# Female Ginkgo Tree



## knpeterson (May 18, 2009)

I've heard that not many people plant female ginkos b/c their fruit is really stinky. Never actually seen one, just remembered that from a biology class.


----------



## USCBeeMan (Feb 7, 2009)

I have never noticed an odor from the tree. They do become messy as described on some websites. I am from SC and worked at the federal building very close to the Goveror's Mansion. There were a lot of these female Ginkgo trees on some of the side walks. As described, they made for a messy sidewalk. 
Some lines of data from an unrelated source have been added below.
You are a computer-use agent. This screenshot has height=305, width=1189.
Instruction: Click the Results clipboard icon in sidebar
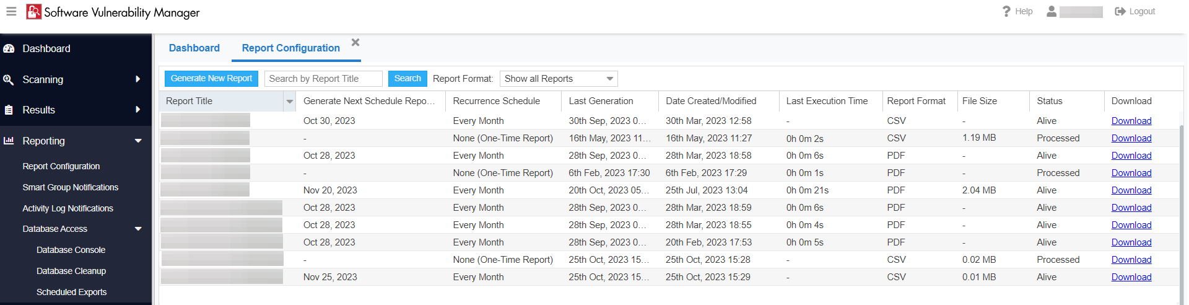(9, 110)
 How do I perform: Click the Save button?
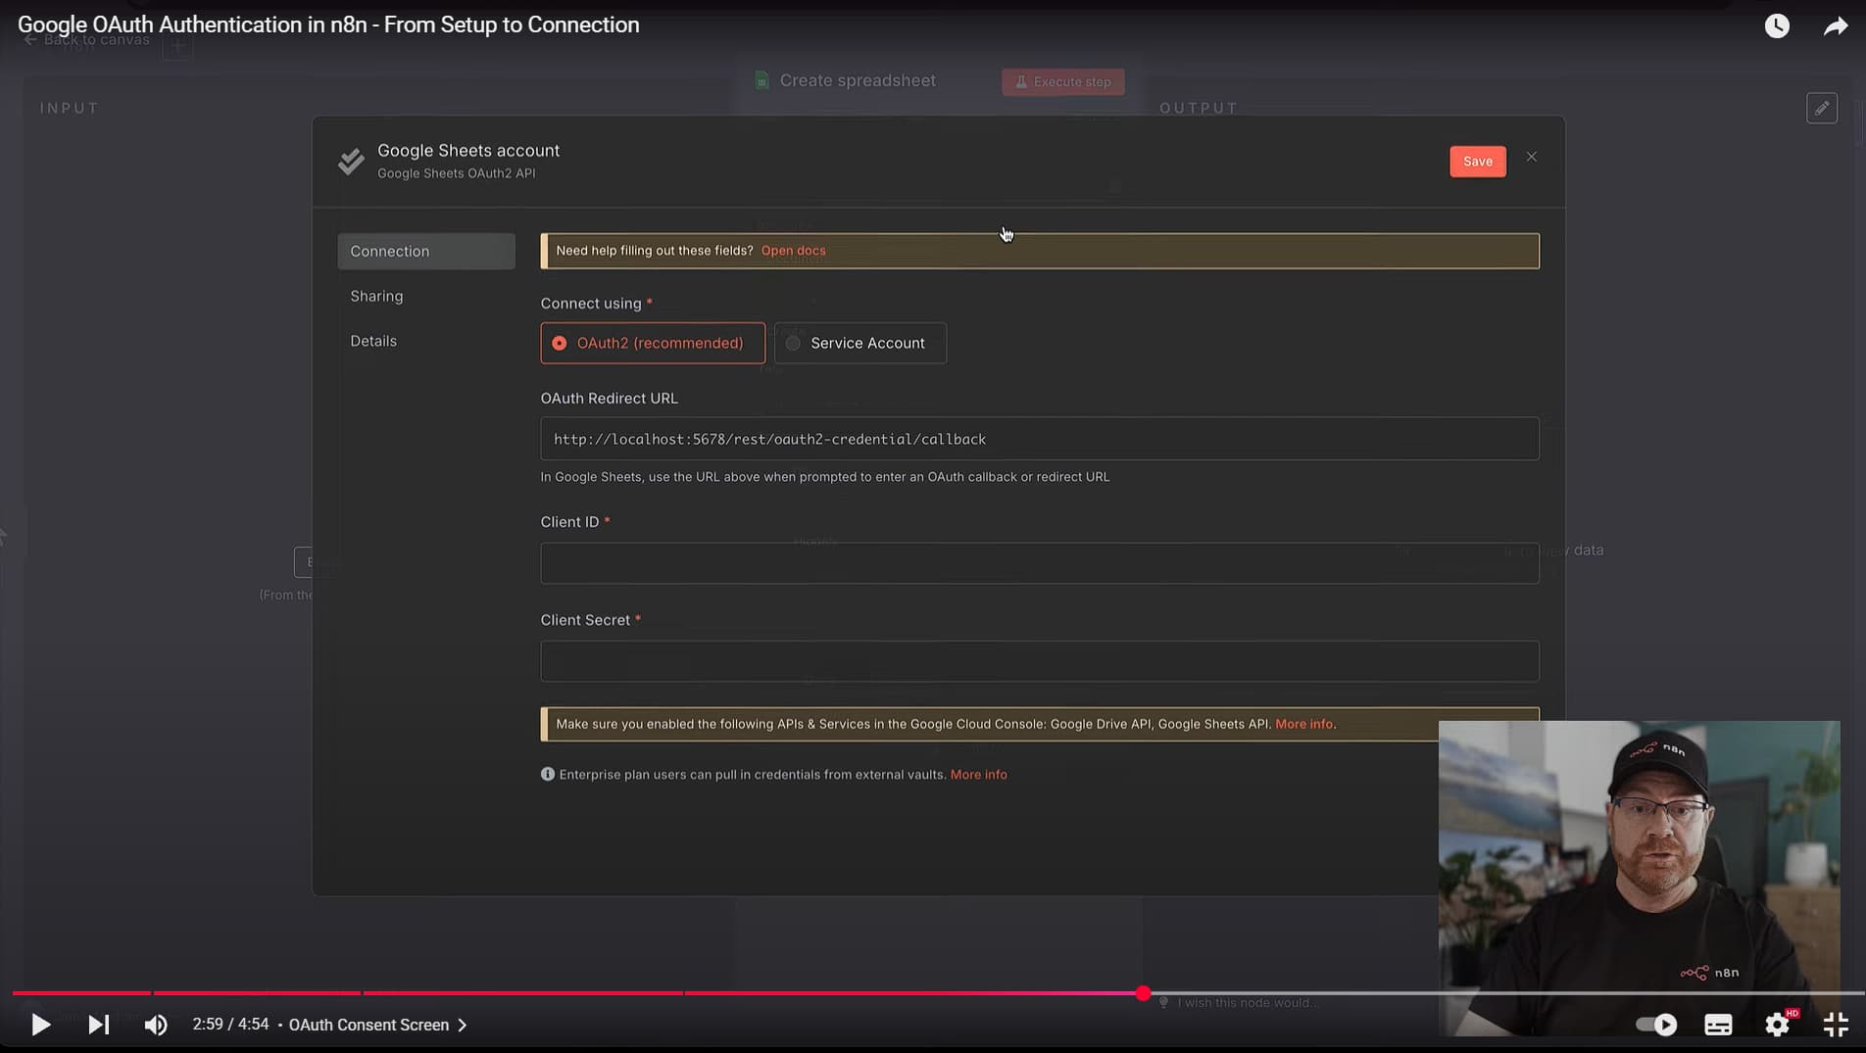(x=1477, y=162)
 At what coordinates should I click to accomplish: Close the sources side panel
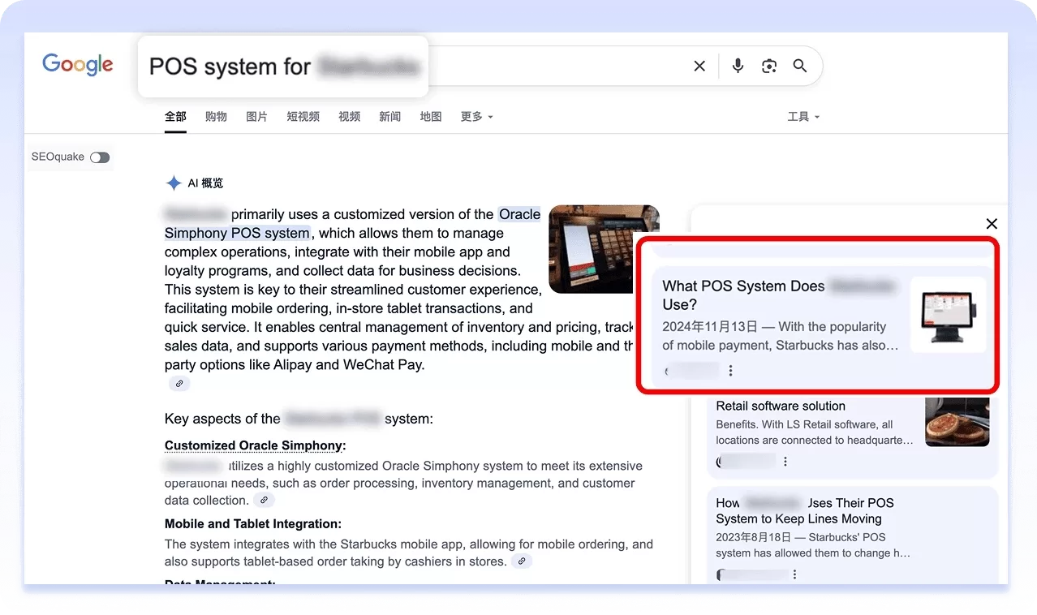991,224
But I saw an oriental lady that would come by in the fall and pick up the fruit as they fell from the trees. Guess she was getting them before they got really rank. Don't know what she was doing with them. Again, I don't remember an odor though I am sure they did stink.


----------



## peterloringborst (Jan 19, 2010)

> *Ginkgo's smelly fruit is edible and the tree is long lived*
> 
> The smell and the tree: the ripe fruit of the female ginkgo tree (Ginkgo biloba). It was pungent; for me, a cross between a rotten apricot and vomit.
> 
> The ginkgo nut is edible: “both a prized delicacy and an invaluable food for long life…throughout Asia” according to the New England Ecology Garden.


----------



## bot (Mar 18, 2009)

Gingko are very old beasties pre-dating flowering plants and ignorant of pollination contracts (the kind between insects and plants) They are gymnosperms (but not conifers) and pollinate more like ferns than flowers. The ovules (female "flowers") and cones are not very conspicuous. Pollen are produced by the catkin-like cones which are captured by the ovule on a drop of liquid. They later hatch into motile sperm which fertilizes the egg about the time the seeds drop in the fall.

The stink is butyric acid. Like Bee-go

I suspect bees wouldn't have much interest in them, but you never know. 
My father has one in his yard, but It hasn't matured yet. It's about 40 years old.


-John McNeil


----------